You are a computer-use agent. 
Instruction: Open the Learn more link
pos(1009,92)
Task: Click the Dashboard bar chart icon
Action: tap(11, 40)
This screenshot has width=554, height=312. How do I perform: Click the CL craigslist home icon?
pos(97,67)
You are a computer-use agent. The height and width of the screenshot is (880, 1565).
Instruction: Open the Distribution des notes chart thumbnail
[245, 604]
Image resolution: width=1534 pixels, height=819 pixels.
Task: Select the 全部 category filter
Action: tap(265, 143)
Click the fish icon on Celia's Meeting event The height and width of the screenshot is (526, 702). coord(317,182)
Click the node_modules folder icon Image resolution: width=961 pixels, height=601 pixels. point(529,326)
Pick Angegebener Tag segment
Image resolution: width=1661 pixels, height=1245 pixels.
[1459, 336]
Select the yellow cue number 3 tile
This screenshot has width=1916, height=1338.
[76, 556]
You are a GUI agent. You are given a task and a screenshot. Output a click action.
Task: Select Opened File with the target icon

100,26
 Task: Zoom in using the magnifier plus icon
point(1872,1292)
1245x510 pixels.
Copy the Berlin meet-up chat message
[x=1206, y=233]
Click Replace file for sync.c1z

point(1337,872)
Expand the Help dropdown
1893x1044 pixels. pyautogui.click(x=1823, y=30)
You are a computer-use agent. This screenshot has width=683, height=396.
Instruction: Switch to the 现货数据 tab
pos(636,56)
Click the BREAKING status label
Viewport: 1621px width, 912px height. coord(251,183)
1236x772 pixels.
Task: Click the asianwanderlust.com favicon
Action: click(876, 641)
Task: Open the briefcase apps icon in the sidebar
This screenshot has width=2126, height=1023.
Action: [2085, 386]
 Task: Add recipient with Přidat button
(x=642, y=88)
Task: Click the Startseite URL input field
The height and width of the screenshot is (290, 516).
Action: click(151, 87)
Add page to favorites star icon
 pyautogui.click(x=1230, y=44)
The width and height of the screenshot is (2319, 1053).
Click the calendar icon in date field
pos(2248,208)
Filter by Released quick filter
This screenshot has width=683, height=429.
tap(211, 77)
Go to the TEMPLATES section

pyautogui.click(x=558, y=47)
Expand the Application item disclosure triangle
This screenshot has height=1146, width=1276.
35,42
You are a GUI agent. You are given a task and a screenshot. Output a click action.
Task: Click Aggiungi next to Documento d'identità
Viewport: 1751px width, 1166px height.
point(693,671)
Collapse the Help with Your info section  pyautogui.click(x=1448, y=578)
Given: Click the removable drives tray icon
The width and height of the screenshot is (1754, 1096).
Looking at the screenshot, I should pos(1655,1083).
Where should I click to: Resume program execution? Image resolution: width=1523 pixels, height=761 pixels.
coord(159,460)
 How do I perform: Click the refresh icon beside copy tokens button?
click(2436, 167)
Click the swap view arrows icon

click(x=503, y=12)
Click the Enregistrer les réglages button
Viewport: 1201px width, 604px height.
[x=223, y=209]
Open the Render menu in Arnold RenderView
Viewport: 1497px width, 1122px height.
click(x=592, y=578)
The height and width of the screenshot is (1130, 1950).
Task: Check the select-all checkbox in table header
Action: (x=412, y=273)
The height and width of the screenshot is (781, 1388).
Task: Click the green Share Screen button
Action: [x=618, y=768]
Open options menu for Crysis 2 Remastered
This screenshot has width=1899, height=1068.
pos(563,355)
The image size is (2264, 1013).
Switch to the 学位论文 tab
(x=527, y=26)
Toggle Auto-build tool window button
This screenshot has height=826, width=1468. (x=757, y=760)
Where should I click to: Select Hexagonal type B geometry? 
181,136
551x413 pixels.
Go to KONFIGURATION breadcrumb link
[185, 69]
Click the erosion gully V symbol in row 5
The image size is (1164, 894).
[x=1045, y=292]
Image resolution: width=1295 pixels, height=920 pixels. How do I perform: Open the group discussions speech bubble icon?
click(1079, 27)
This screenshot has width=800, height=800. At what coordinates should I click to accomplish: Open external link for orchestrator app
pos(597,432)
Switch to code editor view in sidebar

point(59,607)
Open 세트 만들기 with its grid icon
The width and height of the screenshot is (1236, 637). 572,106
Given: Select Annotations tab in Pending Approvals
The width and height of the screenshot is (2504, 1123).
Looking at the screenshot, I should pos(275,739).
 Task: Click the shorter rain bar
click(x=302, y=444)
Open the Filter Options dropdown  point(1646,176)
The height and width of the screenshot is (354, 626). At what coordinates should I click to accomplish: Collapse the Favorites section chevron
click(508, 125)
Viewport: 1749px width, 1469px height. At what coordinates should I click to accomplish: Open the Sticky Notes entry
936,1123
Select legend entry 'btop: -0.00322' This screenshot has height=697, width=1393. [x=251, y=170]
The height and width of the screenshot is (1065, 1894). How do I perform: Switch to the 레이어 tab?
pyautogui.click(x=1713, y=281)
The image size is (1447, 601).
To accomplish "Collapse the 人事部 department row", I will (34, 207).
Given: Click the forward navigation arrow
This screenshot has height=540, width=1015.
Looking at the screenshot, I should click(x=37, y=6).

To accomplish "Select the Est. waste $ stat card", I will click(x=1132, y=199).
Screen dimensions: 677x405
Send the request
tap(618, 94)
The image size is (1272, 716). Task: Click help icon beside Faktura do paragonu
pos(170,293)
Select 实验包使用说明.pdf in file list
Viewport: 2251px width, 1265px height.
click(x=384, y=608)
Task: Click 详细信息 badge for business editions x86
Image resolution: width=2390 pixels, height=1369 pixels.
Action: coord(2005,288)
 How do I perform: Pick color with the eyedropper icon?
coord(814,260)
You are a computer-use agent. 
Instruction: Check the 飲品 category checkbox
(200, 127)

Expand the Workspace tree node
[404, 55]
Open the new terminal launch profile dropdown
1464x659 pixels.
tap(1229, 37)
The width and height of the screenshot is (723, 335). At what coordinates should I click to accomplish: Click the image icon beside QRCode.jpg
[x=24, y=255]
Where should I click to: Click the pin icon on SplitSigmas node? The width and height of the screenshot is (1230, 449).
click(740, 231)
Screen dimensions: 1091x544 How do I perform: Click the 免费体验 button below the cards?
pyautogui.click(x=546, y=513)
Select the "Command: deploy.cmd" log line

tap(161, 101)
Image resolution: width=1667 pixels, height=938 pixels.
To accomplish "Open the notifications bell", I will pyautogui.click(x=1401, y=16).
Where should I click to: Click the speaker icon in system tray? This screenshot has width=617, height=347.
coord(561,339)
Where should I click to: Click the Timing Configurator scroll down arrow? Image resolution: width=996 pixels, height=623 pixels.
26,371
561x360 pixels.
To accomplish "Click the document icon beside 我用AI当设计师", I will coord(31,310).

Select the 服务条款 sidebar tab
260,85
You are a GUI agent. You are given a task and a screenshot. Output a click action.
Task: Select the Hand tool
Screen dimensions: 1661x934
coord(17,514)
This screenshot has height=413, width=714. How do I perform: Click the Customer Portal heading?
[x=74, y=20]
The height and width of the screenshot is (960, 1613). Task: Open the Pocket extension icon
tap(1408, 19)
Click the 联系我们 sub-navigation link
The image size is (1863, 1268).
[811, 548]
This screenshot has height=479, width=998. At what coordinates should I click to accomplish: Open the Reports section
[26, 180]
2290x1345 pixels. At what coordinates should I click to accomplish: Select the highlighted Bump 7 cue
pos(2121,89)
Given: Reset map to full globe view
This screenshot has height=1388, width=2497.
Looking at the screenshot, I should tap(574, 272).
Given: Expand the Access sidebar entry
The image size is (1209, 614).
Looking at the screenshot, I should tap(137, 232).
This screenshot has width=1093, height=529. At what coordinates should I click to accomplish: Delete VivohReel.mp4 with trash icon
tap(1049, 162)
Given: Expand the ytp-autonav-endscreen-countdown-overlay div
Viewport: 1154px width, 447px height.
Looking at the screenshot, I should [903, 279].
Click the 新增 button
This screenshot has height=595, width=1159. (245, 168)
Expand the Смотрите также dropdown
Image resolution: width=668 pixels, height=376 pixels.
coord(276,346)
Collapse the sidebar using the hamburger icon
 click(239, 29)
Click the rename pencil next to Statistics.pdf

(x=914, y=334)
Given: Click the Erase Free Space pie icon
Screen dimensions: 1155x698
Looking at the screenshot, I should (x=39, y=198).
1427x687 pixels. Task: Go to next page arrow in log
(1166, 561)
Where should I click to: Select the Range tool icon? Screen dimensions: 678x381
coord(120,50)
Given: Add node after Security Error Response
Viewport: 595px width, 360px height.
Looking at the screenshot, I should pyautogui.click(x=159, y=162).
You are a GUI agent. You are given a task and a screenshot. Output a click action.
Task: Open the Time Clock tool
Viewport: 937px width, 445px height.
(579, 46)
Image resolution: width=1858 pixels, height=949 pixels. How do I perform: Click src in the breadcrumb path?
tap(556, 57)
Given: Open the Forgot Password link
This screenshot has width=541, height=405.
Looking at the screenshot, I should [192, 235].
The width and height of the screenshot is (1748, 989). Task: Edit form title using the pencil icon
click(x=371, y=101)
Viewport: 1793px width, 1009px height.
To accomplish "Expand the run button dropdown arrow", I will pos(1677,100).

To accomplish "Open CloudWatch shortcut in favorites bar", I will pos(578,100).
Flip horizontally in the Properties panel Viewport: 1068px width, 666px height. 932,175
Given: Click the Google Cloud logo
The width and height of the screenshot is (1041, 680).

* * * * * * *

» The problem
Each line of the listing that contains the word "will" must be counted. Give only the resulting figure.

» Output for this task
6